Besides the main campus in Barangay Bayanihan, the school once had annexes located in Barangay Santa Cruz and Barangay Bungo in Gapan; those locations are now independent.

==Junior high school programs==
The junior high school program is roughly equivalent to the middle school program in other countries. This grade level spans from grades 7 to 10. This program was reformed after the change in curriculum implemented by the Department of Education, changing the system of secondary education by adding more years to the high school program and splitting it into two separate programs.

- Science, Technology, and Engineering Program (STE), this program provides skills necessary in the field of science and technology for junior high school students in preparation of undertaking more advanced science subjects in higher grade levels. The program was formerly known by many names: Science, Technology, Engineering, and Mathematics Program (STEM), Department of Science and Technology (DOST) program, and Engineering and Science Education Program (ESEP).
- Regular Program, this is considered as the default program of the school. Elementary graduates from any DepEd accredited/recognized institution study core subjects.
- Special Program in the Arts (SPA), this program offers a comprehensive arts-based education to students with an inclination to the arts. The programs are listed below.
  - Dance
  - Visual Arts
  - Music
  - Creative writing
  - Theater Arts
  - Media Arts
- Special Program in the Sports (SPS), this program offers a comprehensive athletic-based education to students with an inclination to their sports. The programs are listed below.
  - Individual/dual sports:
    - Athletics
    - Badminton
    - Chess
    - Gymnastics
    - Table tennis
  - Team sports:
    - Basketball
    - Sepak takraw
    - Volleyball
- Special Program in Journalism (SPJ) is developed to enrich the experiences, hone the journalistic skills and competencies of student-writers and to strengthen free and responsible journalism. It is designed to develop the learners’ skills in mass communication, print, online and broadcast media.
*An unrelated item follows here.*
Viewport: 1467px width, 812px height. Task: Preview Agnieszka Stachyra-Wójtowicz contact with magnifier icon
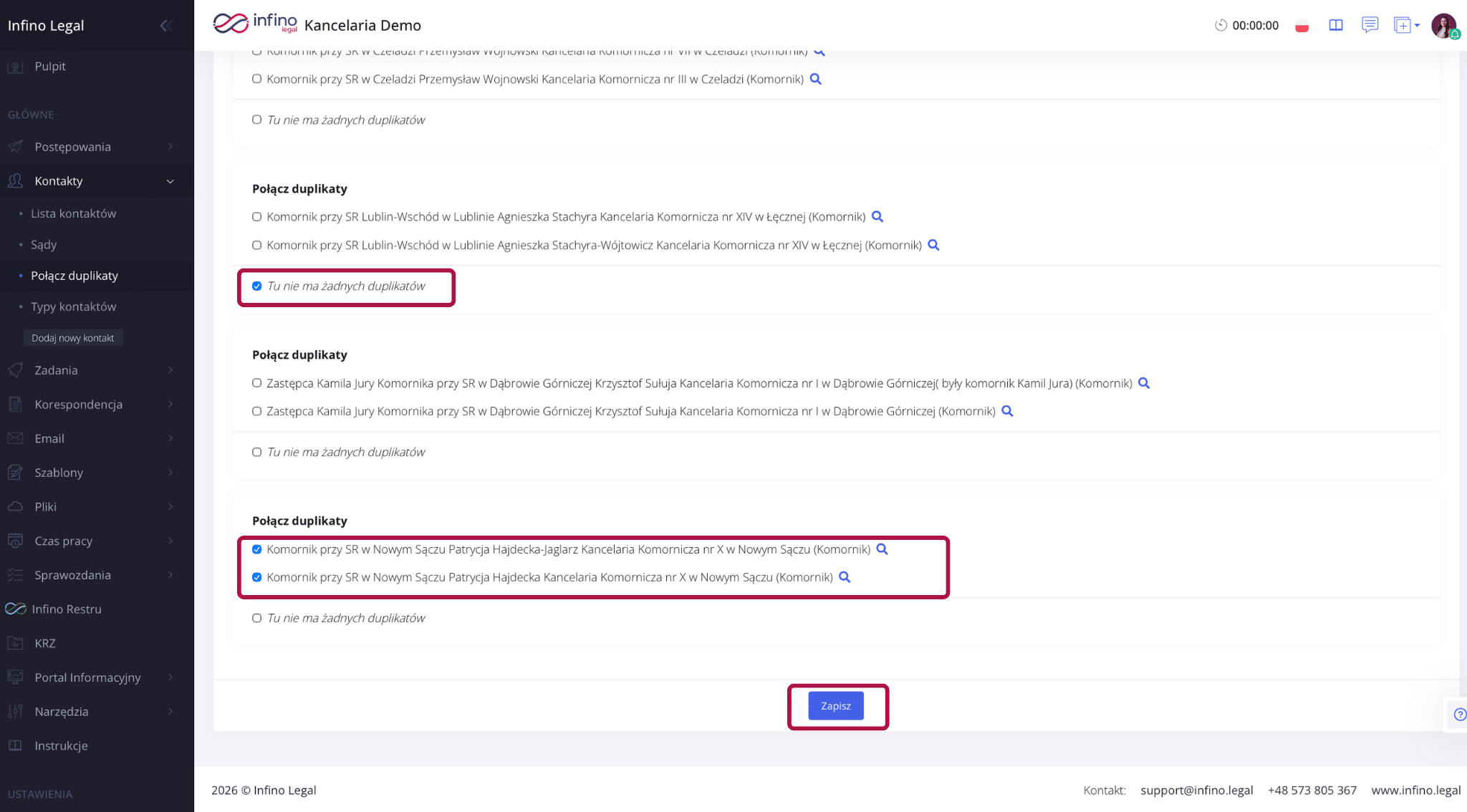(x=933, y=245)
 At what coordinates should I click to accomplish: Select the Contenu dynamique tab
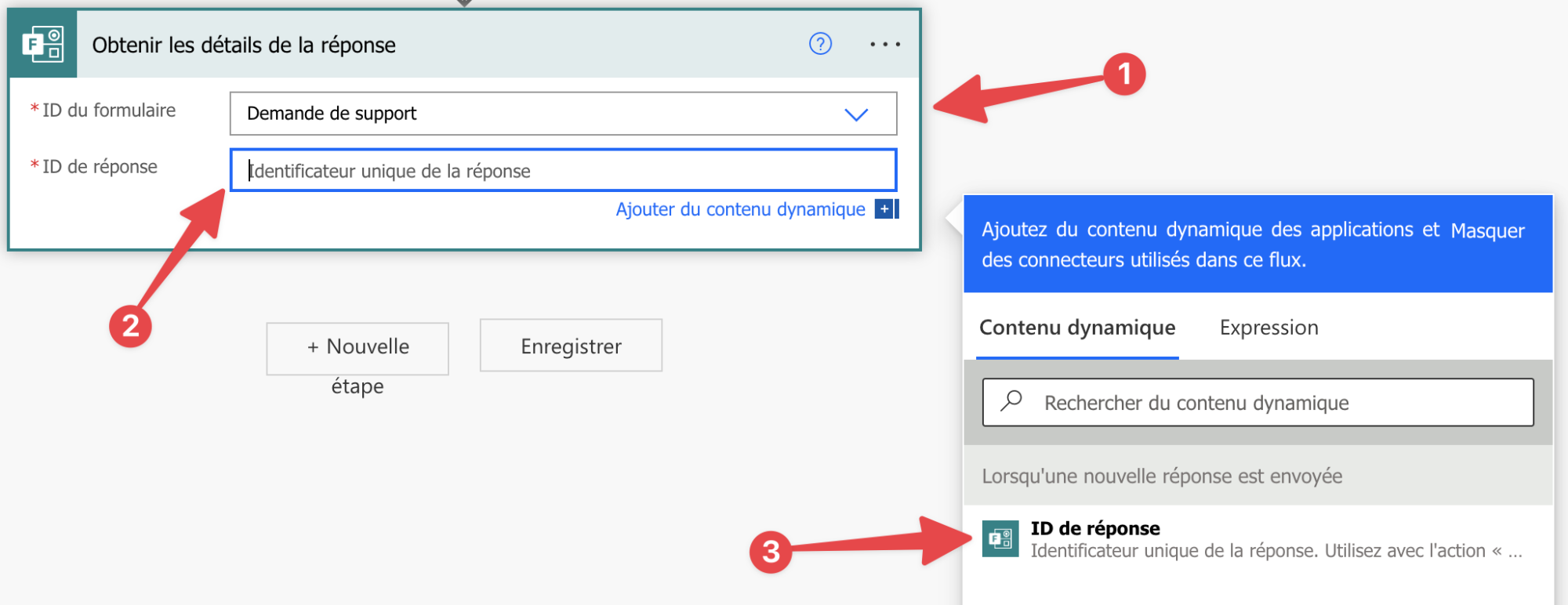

Its main focus is primarily on writing as a process and as an art.
- Special Education Program (SPED)/ Inclusive Education, this program serves to help students with disabilities by doing a more inclusive approach to education.
- Alternative Learning System (ALS), this program serves as an alternative mode of formal secondary education by providing education to those adults and out-of-school youths.